Le temps de trouver un logement pour son professeur et le groupe d’étudiants allemands, Jonas est hébergé chez Jérémiah Fulton dans un quartier mal famé. D’ailleurs, le jour de son arrivée, il se fait agresser dans le hall de l’immeuble. L’intérieur de l’appartement n’est guère plus engageant. Comment une figure réputée du cinéma des années 70, devenu une montagne de graisse peut-il vivre dans une telle misère sociale? L’homme qui se nourrit dans les soirées mondaines entraîne le jeune homme dans un milieu où l’on croise Martin Scorcese, Allen Ginsberg ou Gena Rowlands. Chris Kraus dépeint un New-York underground avec ses héros moribonds.

Femmes d’été, femmes d’hiver

Pendant ce séjour à New-York, Jonas se trouve face à plusieurs défis. Il doit trouver un logement bon marché pour son équipe, réfléchir à son sujet de film porno et rendre une visite qu’il redoute à Tante Paula. Ces trois missions nous entraînent dans un flot d’aventures où notre héros sera amené à se poser beaucoup de questions sur ses origines, son présent et son futur.
Alors qu’il rencontre Nele Zapp, une stagiaire de l’Institut Goethe, il est harcelé par les appels angoissés de Mah qui invente des drames pour attirer son attention. Nele, attirante, gaie, décomplexée, imprévisible est une femme d’été. Mah est plutôt une femme d’hiver, fiable et responsable (dit-elle mais surtout dépressive et étouffante).

Les hommes sont irrésistiblement attirés par les femmes qui sentent le chaos, le désordre et la destruction.

A ce cruel dilemme s’ajoute son projet de carrière. Trop pudique pour réaliser un vrai film porno, il prend le biais de s’intéresser au symbole de l’oreille dans le sexe. Puis son professeur lui impose le tournage d’un portrait d’un écrivain allemand vivant à New-York. Mais tout le pousse vers l’histoire de Tante Paula.

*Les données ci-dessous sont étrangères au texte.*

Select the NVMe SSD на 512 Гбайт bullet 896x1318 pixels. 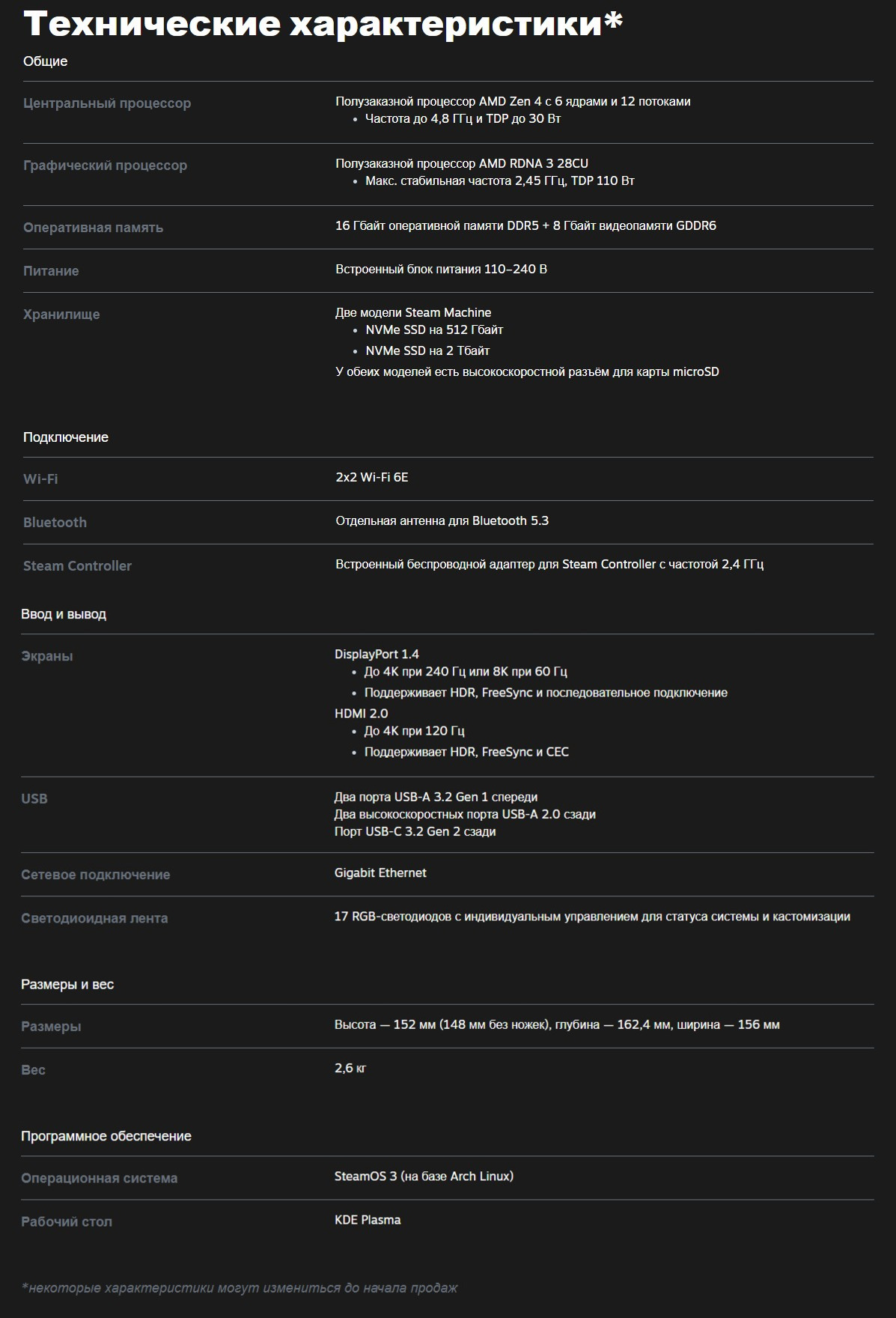434,330
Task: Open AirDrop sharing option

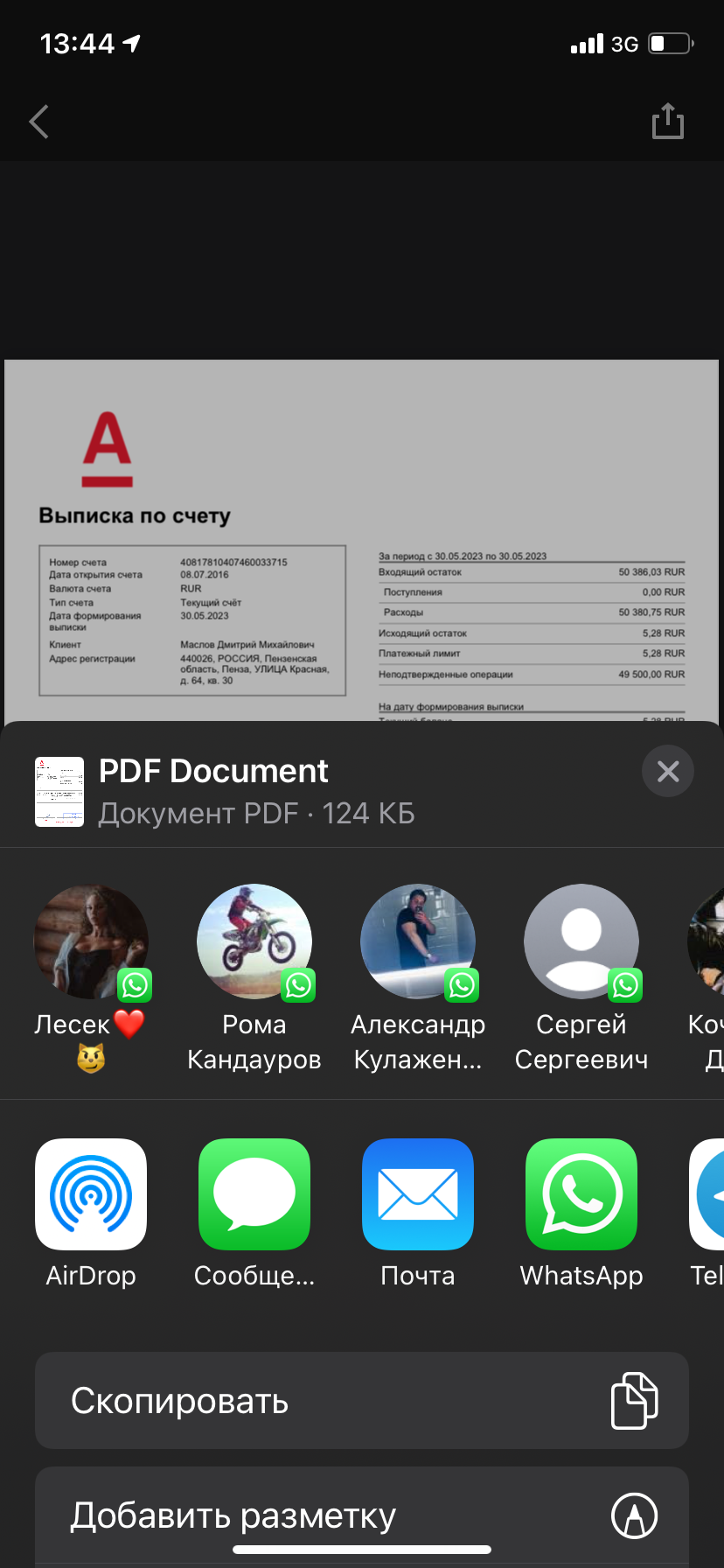Action: tap(91, 1194)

Je ne tournerai pas de film à la con sur les nazis.

L’ombre du nazisme

Sous les apparences d’un roman léger aux multiples situations comiques, les fantômes de Chris Kraus ne sont jamais bien loin. Tout comme dans La fabrique des salauds, le poids d’ancêtres criminels hante le héros du roman. Par le biais de deux compte-rendus de procès contre le grand-père de Jonas, un ancien nazi, tante Paula livre son passé de lettonne envoyée au ghetto pendant la seconde guerre mondiale. Celle qui fut ensuite la gouvernante du père de Jonas considère-t-elle le SS Sturmbannführer Rosen comme un criminel ou un sauveur?

Un roman drôle et profond

En entamant ma lecture, je pense rapidement que ce roman n’est pas pour moi. Tout commence par le récit étonnant de la fille de Jonas Rozen qui introduit ainsi la publication du journal de son père sur les évènements de la fin d’été 1996, matière intrinsèque du roman de Chris Kraus.
Pornographie, situations comiques, humour noir, pas vraiment mon univers. En fait, le sujet de la pornographie n’est qu’un prétexte pour poser des questions importantes à une jeune génération de cinéaste. L’objectif est de les amener à réaliser un film personnel avec des questionnements inédits et de belles révélations. A défaut de film, c’est bien ce qui va diriger le parcours américain de Jonas Rozen. Affronter son passé, se poser les bonnes questions pour son avenir professionnel et personnel. Baiser ou faire des films, femmes d’été ou femmes d’hiver. On ne choisit pas qui on aime et ce que l’on va devenir. Mais il faut détecter les petites choses vous protègent des ouragans.

Le personnage un peu lunaire et fantasque de Jonas Rozen est drôle et attachant, inoubliable. Mais c’est toute une galerie de personnages secondaires incroyables ( notamment Nele et Jérémiah) qui donnent aussi  la saveur à ce roman  à la fois drôle et profond.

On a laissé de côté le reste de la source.